Task brief: What is the number of lines below that include the string "with"? Provide that number alone.

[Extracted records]
◇ ◇ ◇ ◇ ◇ ◇ ◇

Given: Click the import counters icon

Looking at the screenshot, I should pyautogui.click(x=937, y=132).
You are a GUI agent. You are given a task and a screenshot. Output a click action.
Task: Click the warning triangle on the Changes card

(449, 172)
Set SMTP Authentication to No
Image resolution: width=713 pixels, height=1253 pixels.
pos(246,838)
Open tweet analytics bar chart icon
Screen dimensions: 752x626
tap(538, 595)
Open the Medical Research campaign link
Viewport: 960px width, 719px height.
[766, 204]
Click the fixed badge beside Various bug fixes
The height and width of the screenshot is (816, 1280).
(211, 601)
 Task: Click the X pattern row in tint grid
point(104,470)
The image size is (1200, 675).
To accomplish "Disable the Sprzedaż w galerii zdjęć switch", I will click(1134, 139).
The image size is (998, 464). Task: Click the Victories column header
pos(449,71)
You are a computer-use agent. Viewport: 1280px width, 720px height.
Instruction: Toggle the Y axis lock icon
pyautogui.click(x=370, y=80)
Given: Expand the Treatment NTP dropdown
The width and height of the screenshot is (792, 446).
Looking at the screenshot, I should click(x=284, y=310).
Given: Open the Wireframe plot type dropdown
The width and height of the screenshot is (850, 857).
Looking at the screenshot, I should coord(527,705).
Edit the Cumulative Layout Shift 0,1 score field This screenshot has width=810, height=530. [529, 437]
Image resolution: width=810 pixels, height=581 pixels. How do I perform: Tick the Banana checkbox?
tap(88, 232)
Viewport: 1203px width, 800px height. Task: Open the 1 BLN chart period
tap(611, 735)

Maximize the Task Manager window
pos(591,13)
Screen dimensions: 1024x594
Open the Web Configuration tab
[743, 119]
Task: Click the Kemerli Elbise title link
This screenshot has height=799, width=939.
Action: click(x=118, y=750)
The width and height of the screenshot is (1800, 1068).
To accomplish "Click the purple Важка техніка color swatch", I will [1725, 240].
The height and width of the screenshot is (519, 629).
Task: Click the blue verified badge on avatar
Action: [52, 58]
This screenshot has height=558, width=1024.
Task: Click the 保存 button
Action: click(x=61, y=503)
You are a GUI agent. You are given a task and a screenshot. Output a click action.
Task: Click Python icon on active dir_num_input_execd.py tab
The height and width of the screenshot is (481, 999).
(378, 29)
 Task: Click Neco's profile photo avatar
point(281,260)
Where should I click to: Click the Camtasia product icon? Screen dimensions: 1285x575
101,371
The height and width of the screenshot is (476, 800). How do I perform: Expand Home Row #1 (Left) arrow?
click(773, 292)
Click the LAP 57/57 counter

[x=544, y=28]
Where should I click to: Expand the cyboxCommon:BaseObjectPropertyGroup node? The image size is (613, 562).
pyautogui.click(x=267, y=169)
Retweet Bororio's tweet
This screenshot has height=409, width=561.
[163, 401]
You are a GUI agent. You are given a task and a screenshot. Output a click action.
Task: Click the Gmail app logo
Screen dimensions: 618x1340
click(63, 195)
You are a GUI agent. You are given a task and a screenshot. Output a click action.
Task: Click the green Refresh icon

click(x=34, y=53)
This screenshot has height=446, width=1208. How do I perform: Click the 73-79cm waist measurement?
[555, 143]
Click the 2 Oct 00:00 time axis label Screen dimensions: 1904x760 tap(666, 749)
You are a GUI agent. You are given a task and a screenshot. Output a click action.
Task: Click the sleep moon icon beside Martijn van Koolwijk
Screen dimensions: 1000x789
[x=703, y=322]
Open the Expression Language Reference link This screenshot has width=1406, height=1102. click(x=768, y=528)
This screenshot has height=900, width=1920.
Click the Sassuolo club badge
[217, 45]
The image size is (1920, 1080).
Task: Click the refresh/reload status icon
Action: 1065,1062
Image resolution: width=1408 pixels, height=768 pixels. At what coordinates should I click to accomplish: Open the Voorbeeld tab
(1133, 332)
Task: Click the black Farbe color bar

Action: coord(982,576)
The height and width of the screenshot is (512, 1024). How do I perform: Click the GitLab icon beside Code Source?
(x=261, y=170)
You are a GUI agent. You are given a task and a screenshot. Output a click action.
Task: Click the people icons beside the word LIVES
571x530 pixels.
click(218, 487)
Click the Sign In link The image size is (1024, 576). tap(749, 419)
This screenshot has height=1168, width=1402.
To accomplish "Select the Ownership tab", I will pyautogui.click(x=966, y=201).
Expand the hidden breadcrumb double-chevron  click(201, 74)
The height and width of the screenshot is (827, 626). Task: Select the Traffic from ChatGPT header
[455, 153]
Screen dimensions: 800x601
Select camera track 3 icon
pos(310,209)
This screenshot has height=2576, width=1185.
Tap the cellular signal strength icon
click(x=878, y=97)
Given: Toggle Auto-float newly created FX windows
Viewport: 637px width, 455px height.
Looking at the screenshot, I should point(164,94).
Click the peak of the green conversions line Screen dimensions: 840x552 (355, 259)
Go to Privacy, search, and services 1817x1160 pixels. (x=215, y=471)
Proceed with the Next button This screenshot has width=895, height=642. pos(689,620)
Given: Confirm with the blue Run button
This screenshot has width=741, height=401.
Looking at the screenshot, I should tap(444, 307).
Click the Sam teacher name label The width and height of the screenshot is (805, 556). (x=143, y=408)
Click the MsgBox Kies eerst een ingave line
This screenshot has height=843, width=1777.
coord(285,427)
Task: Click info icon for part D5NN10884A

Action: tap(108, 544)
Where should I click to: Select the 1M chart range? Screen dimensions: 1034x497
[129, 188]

◇ ◇ ◇ ◇ ◇ ◇ ◇

Task result: 2